ORCID Identifier(s)

https://orcid.org/0009-0005-8884-376X

Graduation Semester and Year

Summer 2024

Language

English

Document Type

Dissertation

Degree Name

Doctor of Philosophy in Computer Science

Department

Computer Science and Engineering

First Advisor

Chengkai Li

Abstract

This dissertation delves into the realm of natural language generation (NLG) from expansive open-domain knowledge graphs, aiming to bridge the gap between existing methods primarily tested on limited datasets and the demands of real-world large-scale, diverse graph structures. Prior works in NLG often relied on small-scale or restricted datasets, neglecting the complexities of broader knowledge graphs. To address this, we introduce a new dataset called GraphNarrative, designed to encompass a wide range of graph structures and enhance the realism of NLG tasks.

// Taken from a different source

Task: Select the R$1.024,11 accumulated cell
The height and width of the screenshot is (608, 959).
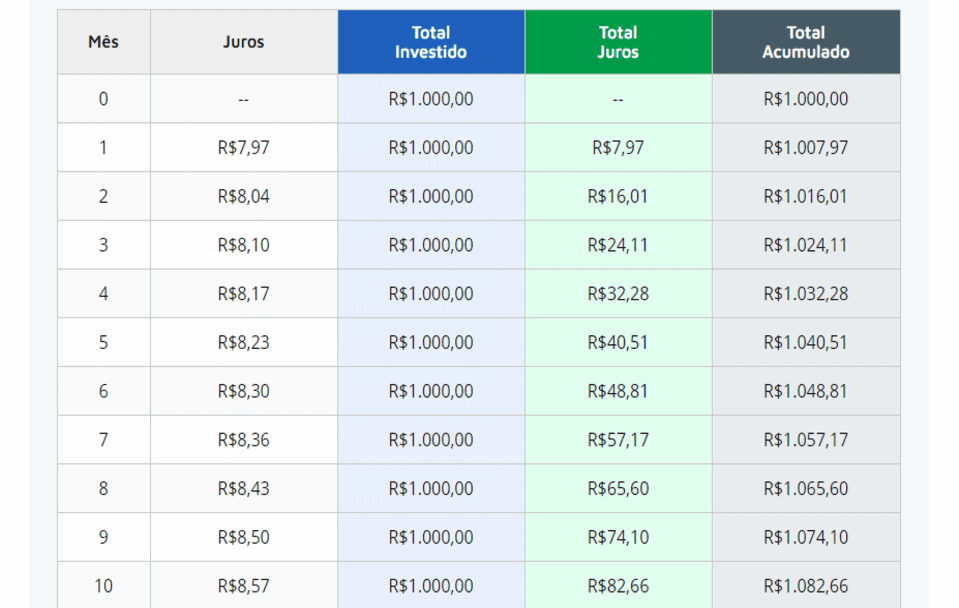Action: 805,245
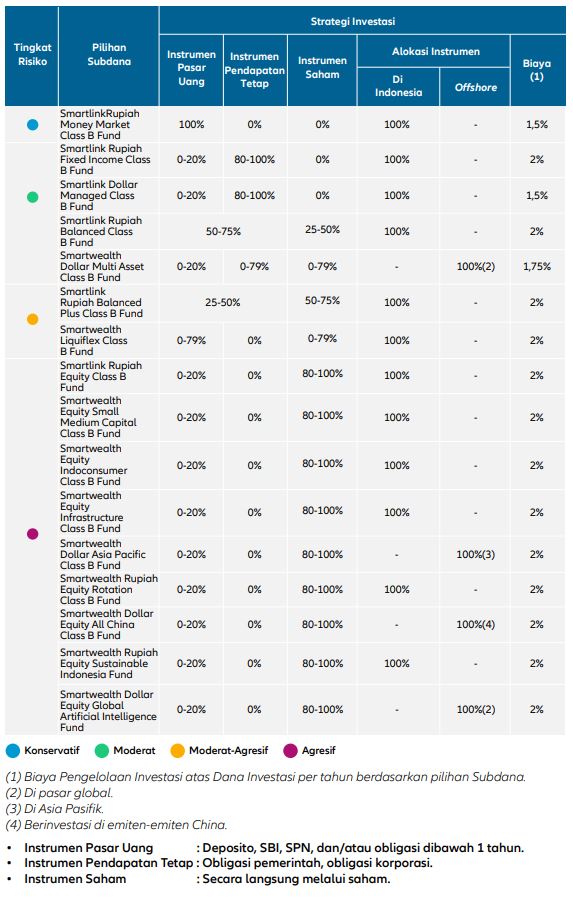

The core contribution of this research lies in devising a novel approach to mitigating information hallucination, a common issue in NLG where generated text may include inaccuracies or fabricated details not present in the input graph. Our method leverages Transformer-based pre-trained language models fine-tuned on GraphNarrative. Notably, we employ dependency parse trees to trim training sentences, ensuring they strictly adhere to the information present in their corresponding graphs.

Through rigorous experimentation and evaluation, we demonstrate the effectiveness of our approach in eliminating information hallucination while maintaining high-quality NLG output. Our findings showcase significant improvements over existing methods, particularly when applied to diverse and large-scale knowledge graphs.

Furthermore, we contribute to the research community by releasing the GraphNarrative dataset, along with our source code and trained models, available for public access at https://github.com/idirlab/graphnarrator.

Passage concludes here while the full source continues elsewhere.